Data, data everywhere Credit: JEREMY HASSEMAN

The massive amount of microarray data collected so far has been generated on multiple platforms and is stored in a host of different formats, levels of detail and locations. This makes it difficult for any group to re-analyse or verify the data, or compare the results with their own. “It's apples to oranges,” says Steven Gullans of the department of medicine at Brigham and Women's Hospital/Harvard Institutes of Medicine in Boston, Massachusetts.

Moreover, there are no uniform standards for reporting microarray data in journal articles, and there is no requirement for authors to deposit their data — and any supporting information — in the public domain. “I think the journals have to force it,” says Gullans, “just like they forced us to put sequence data in the public databases, and they are a little at a loss how to do that.”

Although most researchers agree that public databases for microarray data are a good idea, many are hesitant about depositing their own data in the public repositories now being developed. These include the Gene Expression Omnibus (GEO), operated by the US National Center for Biotechnology Information (NCBI); ArrayExpress, run by the European Bioinformatics Institute (EBI) in the UK; and CIBEX, the gene-expression database being developed by the DNA Data Bank of Japan.

Quackenbush: supports data standards Credit: JEREMY HASSEMAN

“I think everyone realizes that the value of [microarray] data is not in looking at them in isolation but really trying to look at them in a broader context,” says John Quackenbush, head of the whole-genome functional analysis group at The Institute for Genomic Research in Rockville, Maryland.

The problem is that expression data are much richer than sequence data, and many factors can affect how genes are expressed. You need to capture more information, says Quackenbush, including details of the experimental design, array design, samples, controls and experimental conditions, and the data manipulation and analysis methods used.

The Microarray Gene Expression Data (MGED) group was established in 1999 to develop a framework for describing information about a DNA microarray experiment, as well as a standard format for data exchange. The first version of its MIAME (minimum information about a microarray experiment) was proposed last year (see Nature Genet. 29, 365–371; 2001 and Nature 415, 946; 2002).

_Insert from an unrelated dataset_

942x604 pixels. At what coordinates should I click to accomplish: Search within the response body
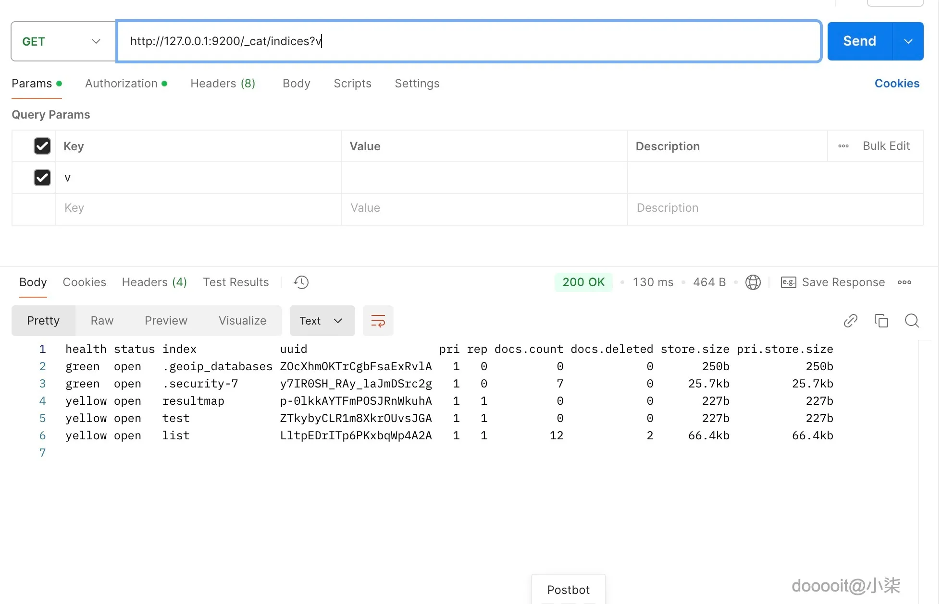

The MAGE-ML (Microarray Gene Expression Markup Language) data-exchange format, which the MGED is developing along with the Life Sciences Research Task Force of the Object Management Group (OMG), a software standards organization, moved a step closer to implementation after a recent vote within the OMG.

“It all boils down to whether we want to continue in the life sciences with a tradition that the supporting data should be available, or not,” says Alvis Brazma, team leader for microarray informatics at the EBI. Brazma is responsible for spearheading efforts to adopt minimum standards for microarray data and a standard data-exchange format.

The MGED has sought the input of the microarray community, including software and hardware companies. Rosetta Inpharmatics, for example, was working on its own standard, but has since joined forces with the MGED. “Our goal was to have a standard that everyone would use and that was at risk if we had a lot of smart folks working on two different applications,” says Doug Bassett, vice president and general manager of Rosetta Biosoftware, the recently formed software arm of the company. Bassett expects the company's software products, which include the Rosetta Resolver gene-expression data analysis system, to be among the first to offer full support for MAGE-ML.

EBI's ArrayExpress currently houses only three data sets, but it now accepts data in the MAGE-ML format. The EBI is beta-testing the web-based data submission capabilities for ArrayExpress, and Brazma expects this phase to last another 2–3 months.

The GEO, launched by the NCBI last July, has been operational for longer, contains more data, and both accepts data submissions and supports data queries. But some researchers find it difficult to work with. “GEO has the disadvantage that all of the data are stored basically as a big tab-delimited file inside the database. That makes it very difficult to query,” says Quackenbush. The NCBI is developing a set of tools on top of the GEO to try to extract the information and make it more accessible. Yoshio Tateno, of the Center for Information Biology, part of the National Institute of Genetics in Mishima, Japan, expects CIBEX to be publicly accessible and support MAGE-ML some time this summer.

Some private databases are also working towards supporting MAGE-ML and being MIAME-compliant. Gavin Sherlock, director of Microarray Informatics at the Stanford Microarray Database, hopes the database will be MIAME-compliant by the end of this year. “One of the things that makes it hard for us is the quantity of data we already have,” he says, which amounts to information from some 22,000 arrays.

The MGED is also about to come up with a checklist for authors, editors and reviewers of what information should be given in microarray-based papers and what supporting information should be revealed electronically — details of which will be posted on its website. Brazma hopes it will serve as a useful guide that “will put everything on a more level playing field”.